Em julho daquele ano, gravei uma improvisação livre por cinco dias seguidos e, ao final, montei uma “colagem” sonora, criando um conceito semelhante ao do artista. E, para o vídeo, reuni os rabiscos que adoro fazer livremente para ilustrar algumas de minhas músicas nas redes sociais. Um dos rabiscos, inclusive, virou a camiseta Beeple´s Time, na minha loja na Uma Penca.
Ouça a Beeple´s Time: https://www.youtube.com/watch?v=Ze5AE4mNlHA
A surpresa veio ao notar que, em dois dias, meu número de ouvintes saltou para mais de 700, com “Beeple’s Time” fervendo neurônios – ou seriam transistores? Como orientado pelo suporte do Spotify em dezembro, aguardei alguns dias para observar a movimentação dos ouvintes. E então, de repente não mais que de repente, a playlist simplesmente desapareceu.
O Spotify disponibilizou um canal para que artistas denunciem playlists suspeitas. Isso porque, além de remunerar mal os músicos, a plataforma agora está retirando aqueles que usam serviços de plays artificiais. Empresas vendem esse tipo de serviço na internet, e há quem pague por isso. Para dar um ar de autenticidade, essas empresas incluem na play list diversos outros artistas, sem autorização e talvez com o intuito de incentivar novos negócios. Mas e aqueles que são incluídos sem saber, numa parada ilusória? Quem cuida desses casos? A gente tem que ficar investigando playlists a todo momento, sob a mira da afiada espada de Dâmocles e sem qualquer aviso?
Segundo a advogada Patrícia Peck Pinheiro, CEO do Peck Advogados, escritório especializado em direito digital, a plataforma é responsável por garantir segurança em seu ambiente. “O próprio Spotify coíbe a criação de audiência artificial em seus termos de uso. Portanto, os músicos que agem corretamente e que se sentirem prejudicados pela inclusão de suas músicas de forma inadvertida em playlists robôs, devem fazer a denúncia junto à plataforma. Dependendo do caso, se identificada inércia ou negligência da mesma, podem tomar as medidas cabíveis para ressarcimento de danos e prejuízos causados. O uso de manipulação artificial é prejudicial para todo o mercado, transparência é fundamental nas relações entre artistas, indústria musical, consumidores e anunciantes”, afirma Patrícia, em consulta ao Blog do Marza por Whatsapp.
Os artistas devem investir na divulgação de seu trabalho de forma honesta de um lado e, por outro, lutar em grupo para pressionar as plataformas de streaming a melhorar a remuneração pelos plays e evitar os constrangimentos de serem incluídos em programações musicais artificiais. Impulsionar artificialmente uma música não faz sentido. Os artistas precisam se organizar para lutar por melhor remuneração grandes redes sociais.

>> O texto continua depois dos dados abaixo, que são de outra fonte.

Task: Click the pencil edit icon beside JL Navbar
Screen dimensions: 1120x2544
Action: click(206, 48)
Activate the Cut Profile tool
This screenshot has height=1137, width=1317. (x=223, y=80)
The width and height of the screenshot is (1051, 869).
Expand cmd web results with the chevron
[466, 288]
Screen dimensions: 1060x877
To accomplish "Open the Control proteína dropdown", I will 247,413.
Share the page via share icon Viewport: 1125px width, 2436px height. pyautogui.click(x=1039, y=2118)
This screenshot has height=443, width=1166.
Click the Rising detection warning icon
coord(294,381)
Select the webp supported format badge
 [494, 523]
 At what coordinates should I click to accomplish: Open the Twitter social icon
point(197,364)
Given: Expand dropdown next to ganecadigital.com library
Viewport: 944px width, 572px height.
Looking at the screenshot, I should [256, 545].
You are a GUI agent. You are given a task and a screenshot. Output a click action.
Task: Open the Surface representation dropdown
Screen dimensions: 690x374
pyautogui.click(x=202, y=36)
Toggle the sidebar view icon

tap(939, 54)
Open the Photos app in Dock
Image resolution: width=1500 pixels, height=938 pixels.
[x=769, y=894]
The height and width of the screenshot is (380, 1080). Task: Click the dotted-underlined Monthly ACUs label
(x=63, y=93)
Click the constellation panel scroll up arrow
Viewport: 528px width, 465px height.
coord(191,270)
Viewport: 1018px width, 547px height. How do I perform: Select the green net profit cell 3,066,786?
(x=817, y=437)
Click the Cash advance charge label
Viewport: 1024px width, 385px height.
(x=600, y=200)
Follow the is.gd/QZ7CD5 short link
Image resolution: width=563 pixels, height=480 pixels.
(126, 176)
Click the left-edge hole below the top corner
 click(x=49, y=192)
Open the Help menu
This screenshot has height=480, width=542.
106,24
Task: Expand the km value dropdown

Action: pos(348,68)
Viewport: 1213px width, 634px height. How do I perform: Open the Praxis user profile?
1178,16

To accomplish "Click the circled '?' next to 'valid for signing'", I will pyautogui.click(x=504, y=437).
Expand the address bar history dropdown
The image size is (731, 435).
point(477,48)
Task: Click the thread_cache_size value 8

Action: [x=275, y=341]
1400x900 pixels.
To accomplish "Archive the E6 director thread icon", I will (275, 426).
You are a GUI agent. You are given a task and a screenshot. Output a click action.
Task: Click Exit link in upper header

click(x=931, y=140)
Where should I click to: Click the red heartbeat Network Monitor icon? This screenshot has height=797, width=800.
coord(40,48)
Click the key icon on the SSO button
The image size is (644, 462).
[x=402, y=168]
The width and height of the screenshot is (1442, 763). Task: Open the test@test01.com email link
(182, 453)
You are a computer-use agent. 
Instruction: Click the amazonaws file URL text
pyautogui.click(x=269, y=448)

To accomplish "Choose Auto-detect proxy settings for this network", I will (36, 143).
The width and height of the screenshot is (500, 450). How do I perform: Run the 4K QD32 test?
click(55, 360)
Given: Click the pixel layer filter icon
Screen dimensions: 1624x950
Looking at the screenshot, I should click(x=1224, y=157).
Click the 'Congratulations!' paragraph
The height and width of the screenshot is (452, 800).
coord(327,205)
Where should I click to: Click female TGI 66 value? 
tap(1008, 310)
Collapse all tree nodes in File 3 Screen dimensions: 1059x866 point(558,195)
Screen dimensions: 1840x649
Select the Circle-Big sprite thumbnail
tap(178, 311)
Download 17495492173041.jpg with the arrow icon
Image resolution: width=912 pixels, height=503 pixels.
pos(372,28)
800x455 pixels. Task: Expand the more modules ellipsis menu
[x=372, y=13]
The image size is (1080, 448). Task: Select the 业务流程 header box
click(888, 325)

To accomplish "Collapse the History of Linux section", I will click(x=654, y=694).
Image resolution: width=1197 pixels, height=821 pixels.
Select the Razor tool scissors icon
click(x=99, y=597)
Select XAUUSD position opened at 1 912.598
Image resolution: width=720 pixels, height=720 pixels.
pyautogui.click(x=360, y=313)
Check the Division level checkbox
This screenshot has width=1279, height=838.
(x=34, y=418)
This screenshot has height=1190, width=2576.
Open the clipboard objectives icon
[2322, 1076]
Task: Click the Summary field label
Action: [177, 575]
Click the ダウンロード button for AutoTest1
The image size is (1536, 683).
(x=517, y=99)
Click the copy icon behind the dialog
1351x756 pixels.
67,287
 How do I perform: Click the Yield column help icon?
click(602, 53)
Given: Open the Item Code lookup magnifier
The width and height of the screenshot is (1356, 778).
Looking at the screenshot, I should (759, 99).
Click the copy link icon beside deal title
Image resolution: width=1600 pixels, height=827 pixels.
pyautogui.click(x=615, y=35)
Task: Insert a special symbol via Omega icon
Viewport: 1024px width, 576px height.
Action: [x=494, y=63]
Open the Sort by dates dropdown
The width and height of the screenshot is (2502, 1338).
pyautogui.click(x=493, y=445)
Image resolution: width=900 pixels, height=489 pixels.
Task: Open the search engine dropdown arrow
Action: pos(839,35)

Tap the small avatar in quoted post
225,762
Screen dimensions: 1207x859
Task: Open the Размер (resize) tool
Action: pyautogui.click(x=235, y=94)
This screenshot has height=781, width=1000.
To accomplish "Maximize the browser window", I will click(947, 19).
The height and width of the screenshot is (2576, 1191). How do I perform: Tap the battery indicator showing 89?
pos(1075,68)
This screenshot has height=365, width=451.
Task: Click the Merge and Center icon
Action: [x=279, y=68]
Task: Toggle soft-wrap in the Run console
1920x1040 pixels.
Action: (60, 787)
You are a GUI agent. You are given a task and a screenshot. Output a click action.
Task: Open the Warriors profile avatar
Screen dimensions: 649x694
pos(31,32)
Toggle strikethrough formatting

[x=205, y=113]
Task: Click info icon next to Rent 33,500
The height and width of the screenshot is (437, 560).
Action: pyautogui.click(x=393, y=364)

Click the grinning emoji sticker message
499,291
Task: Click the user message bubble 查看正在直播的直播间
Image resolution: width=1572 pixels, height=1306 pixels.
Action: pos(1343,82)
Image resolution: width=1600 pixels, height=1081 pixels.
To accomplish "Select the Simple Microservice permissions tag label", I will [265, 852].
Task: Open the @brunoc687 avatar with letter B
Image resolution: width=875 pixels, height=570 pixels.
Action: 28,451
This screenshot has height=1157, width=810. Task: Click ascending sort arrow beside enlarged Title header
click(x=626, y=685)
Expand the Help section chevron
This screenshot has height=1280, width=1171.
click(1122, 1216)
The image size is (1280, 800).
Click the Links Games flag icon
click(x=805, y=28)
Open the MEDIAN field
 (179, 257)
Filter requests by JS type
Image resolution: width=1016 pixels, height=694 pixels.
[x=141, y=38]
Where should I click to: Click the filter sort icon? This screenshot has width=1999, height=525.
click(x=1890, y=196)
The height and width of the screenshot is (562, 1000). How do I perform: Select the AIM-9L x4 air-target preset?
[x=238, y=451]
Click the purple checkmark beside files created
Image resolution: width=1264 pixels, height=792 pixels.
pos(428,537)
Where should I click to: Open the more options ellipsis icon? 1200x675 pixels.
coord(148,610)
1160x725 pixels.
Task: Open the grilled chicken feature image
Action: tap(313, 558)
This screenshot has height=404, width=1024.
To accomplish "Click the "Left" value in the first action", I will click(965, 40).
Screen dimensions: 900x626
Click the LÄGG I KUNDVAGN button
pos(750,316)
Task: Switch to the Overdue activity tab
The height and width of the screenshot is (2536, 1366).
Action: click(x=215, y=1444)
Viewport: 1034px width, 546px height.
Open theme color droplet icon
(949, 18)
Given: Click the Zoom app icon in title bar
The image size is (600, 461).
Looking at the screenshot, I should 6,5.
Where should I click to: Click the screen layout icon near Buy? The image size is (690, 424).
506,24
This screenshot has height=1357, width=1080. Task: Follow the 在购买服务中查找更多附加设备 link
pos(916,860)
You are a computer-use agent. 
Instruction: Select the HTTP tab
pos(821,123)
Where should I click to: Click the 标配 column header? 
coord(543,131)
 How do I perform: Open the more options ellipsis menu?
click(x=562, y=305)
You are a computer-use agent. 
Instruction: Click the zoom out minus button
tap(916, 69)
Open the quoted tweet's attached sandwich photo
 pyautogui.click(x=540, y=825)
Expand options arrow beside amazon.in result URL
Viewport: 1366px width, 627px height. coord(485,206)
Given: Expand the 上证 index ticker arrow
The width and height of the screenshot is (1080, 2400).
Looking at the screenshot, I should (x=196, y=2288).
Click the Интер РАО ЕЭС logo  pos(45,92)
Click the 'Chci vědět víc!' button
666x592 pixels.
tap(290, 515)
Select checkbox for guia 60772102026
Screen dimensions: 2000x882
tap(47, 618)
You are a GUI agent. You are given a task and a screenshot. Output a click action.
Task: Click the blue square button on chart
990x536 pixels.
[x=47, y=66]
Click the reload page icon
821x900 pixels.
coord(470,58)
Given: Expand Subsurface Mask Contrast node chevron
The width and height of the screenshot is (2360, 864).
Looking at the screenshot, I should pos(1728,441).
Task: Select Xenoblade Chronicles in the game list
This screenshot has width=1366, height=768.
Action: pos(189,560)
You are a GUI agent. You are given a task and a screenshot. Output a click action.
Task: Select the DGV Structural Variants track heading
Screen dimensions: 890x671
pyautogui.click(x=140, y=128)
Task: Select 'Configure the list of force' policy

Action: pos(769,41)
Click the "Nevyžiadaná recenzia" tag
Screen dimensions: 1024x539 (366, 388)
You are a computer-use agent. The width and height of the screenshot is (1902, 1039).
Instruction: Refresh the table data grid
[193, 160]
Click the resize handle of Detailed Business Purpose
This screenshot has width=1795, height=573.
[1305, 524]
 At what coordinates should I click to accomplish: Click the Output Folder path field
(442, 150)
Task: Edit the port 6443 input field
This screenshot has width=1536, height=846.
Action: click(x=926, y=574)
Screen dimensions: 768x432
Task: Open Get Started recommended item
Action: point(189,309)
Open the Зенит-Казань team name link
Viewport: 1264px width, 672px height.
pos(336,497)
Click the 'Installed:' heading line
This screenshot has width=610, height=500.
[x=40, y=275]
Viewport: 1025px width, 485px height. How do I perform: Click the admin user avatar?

Além disso, investir em outras plataformas, com a Bandcamp, por exemplo.
É preciso ter em mente que não é o YouTube ou o Spotify que vão garantir o leite das crianças, mas que são meios para colaborar no relacionamento com ouvintes para a realização de shows, meditashows e eventos. Como dizem os mais jovens: “é sobre isso”. Não duvido que, no futuro, os chatbots poderão desenvolver as subjetividades que tornam o robô Wall-E tão especial, mas até lá, vamos pensar em levar nossa música para elementais, plantas, animais e seres humanos?